## GIVEN PROBLEM:
Can you rewrite the data from the line containing "Image resolution: width=1024" through the line containing "[x=191, y=794]", changing "Instruction" to "Command" and leaving everything else as it is?

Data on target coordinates
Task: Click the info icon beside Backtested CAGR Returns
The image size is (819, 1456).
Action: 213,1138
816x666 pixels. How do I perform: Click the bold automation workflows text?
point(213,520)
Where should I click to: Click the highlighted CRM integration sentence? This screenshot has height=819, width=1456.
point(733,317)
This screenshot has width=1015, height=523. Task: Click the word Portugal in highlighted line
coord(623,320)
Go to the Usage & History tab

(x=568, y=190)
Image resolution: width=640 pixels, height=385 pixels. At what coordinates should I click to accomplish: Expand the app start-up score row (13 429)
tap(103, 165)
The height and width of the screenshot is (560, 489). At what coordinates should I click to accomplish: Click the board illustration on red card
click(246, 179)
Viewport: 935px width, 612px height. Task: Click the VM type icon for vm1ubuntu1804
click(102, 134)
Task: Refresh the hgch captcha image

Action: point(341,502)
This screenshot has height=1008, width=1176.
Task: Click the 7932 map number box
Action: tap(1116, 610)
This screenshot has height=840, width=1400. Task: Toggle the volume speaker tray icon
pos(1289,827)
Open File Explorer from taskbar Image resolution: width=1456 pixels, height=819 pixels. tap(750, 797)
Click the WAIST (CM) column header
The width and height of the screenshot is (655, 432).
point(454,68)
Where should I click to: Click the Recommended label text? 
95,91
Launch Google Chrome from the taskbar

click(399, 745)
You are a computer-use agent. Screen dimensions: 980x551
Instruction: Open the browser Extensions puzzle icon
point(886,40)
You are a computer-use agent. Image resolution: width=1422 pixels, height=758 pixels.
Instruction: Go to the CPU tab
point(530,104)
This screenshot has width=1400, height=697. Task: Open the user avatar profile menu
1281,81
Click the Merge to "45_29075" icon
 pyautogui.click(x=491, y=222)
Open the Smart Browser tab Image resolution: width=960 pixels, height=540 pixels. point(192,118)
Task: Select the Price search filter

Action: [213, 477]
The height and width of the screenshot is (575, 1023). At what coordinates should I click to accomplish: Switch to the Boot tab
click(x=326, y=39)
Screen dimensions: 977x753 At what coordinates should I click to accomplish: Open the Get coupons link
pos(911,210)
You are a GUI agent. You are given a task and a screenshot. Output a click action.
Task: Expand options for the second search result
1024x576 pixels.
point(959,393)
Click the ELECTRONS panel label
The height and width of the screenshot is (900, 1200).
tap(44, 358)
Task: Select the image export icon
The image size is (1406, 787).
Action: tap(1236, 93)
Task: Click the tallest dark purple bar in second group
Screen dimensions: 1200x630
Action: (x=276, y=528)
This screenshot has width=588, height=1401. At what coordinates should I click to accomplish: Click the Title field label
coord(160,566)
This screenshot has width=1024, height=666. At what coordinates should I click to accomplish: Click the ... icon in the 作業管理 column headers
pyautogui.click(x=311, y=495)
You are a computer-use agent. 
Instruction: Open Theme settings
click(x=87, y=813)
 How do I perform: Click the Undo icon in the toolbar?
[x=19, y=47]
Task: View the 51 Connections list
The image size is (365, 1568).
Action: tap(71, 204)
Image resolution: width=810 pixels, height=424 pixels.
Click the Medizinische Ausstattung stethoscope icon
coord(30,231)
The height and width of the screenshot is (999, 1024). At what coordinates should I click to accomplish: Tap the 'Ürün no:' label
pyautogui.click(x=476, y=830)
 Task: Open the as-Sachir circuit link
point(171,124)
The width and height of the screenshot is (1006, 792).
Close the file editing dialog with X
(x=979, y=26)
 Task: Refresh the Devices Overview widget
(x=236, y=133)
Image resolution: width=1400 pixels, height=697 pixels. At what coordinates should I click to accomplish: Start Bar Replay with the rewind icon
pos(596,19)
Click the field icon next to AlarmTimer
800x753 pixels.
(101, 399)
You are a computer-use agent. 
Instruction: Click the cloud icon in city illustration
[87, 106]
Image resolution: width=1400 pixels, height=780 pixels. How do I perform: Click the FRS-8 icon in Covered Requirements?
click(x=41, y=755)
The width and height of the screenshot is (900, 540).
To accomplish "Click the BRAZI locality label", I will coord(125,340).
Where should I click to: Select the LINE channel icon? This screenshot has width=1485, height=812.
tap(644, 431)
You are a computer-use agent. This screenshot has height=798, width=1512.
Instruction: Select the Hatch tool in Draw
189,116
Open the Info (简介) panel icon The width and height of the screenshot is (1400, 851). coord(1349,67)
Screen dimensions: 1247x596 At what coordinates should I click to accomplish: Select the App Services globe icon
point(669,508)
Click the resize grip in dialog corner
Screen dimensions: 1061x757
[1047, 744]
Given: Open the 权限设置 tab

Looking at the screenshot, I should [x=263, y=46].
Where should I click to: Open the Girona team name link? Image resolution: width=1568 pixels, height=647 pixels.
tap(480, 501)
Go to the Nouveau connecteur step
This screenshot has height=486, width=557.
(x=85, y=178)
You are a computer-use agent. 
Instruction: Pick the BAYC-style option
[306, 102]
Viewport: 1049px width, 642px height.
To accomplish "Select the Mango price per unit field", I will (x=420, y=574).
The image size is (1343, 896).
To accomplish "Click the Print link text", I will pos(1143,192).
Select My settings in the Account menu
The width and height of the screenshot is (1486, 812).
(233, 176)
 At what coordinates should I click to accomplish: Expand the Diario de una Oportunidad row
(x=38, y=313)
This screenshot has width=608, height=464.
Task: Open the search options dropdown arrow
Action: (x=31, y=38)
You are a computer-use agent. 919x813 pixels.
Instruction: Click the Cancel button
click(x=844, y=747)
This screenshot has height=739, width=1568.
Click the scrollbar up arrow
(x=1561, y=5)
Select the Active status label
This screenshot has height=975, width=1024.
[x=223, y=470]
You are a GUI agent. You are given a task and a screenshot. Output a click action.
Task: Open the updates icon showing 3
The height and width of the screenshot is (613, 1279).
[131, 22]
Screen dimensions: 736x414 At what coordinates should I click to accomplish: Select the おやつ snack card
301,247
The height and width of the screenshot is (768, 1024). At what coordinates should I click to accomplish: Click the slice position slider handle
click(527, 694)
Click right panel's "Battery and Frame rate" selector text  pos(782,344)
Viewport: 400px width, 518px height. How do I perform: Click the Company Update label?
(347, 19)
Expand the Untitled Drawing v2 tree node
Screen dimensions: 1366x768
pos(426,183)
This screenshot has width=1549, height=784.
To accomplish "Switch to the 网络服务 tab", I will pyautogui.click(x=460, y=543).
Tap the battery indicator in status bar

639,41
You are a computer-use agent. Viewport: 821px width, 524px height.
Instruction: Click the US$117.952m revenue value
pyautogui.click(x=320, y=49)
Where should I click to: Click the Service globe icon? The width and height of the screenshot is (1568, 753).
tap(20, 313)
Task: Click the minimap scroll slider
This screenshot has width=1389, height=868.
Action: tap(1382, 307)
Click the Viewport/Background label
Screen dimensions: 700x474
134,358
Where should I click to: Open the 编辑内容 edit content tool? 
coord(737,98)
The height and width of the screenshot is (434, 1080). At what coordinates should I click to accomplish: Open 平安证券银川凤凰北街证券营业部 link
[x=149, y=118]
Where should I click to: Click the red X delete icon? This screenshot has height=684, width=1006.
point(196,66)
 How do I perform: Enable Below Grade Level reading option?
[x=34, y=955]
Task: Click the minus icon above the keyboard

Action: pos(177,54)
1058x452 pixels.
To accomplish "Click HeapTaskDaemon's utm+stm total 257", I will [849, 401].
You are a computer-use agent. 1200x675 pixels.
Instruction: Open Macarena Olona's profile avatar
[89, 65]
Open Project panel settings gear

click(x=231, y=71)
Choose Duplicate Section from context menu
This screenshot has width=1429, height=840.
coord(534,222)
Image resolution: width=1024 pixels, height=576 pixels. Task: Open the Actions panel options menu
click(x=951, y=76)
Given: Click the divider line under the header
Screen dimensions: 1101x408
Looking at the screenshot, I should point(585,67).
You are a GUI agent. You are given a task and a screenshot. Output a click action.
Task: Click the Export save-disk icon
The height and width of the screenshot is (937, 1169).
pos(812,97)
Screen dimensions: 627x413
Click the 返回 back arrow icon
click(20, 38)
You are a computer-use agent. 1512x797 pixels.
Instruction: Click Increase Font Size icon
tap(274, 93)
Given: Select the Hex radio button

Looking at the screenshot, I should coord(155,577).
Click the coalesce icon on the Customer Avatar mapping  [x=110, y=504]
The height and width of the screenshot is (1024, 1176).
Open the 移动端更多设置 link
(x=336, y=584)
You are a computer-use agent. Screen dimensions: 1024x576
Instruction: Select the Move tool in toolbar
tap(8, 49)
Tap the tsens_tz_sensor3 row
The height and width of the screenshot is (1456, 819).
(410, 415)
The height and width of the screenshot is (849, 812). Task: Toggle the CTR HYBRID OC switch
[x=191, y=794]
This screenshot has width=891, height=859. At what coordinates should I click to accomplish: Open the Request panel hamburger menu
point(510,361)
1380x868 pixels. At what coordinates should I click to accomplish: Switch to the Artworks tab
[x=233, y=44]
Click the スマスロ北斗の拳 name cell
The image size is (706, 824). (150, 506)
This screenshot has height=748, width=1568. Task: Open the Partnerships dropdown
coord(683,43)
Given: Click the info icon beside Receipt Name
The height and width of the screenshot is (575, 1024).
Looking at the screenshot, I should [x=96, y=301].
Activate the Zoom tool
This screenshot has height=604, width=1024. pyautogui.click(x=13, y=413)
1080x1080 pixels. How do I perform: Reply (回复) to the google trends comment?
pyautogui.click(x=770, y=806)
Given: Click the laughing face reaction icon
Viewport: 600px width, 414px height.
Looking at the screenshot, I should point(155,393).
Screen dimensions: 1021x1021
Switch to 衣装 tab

## RESULT:
Image resolution: width=1024 pixels, height=576 pixels. Task: Open the Actions panel options menu
click(x=951, y=76)
Given: Click the divider line under the header
Screen dimensions: 1101x408
Looking at the screenshot, I should point(585,67).
You are a GUI agent. You are given a task and a screenshot. Output a click action.
Task: Click the Export save-disk icon
The height and width of the screenshot is (937, 1169).
pos(812,97)
Screen dimensions: 627x413
Click the 返回 back arrow icon
click(20, 38)
You are a computer-use agent. 1512x797 pixels.
Command: Click Increase Font Size icon
tap(274, 93)
Given: Select the Hex radio button

Looking at the screenshot, I should coord(155,577).
Click the coalesce icon on the Customer Avatar mapping  [x=110, y=504]
The height and width of the screenshot is (1024, 1176).
Open the 移动端更多设置 link
(x=336, y=584)
You are a computer-use agent. Screen dimensions: 1024x576
Command: Select the Move tool in toolbar
tap(8, 49)
Tap the tsens_tz_sensor3 row
The height and width of the screenshot is (1456, 819).
(410, 415)
The height and width of the screenshot is (849, 812). Task: Toggle the CTR HYBRID OC switch
[x=191, y=794]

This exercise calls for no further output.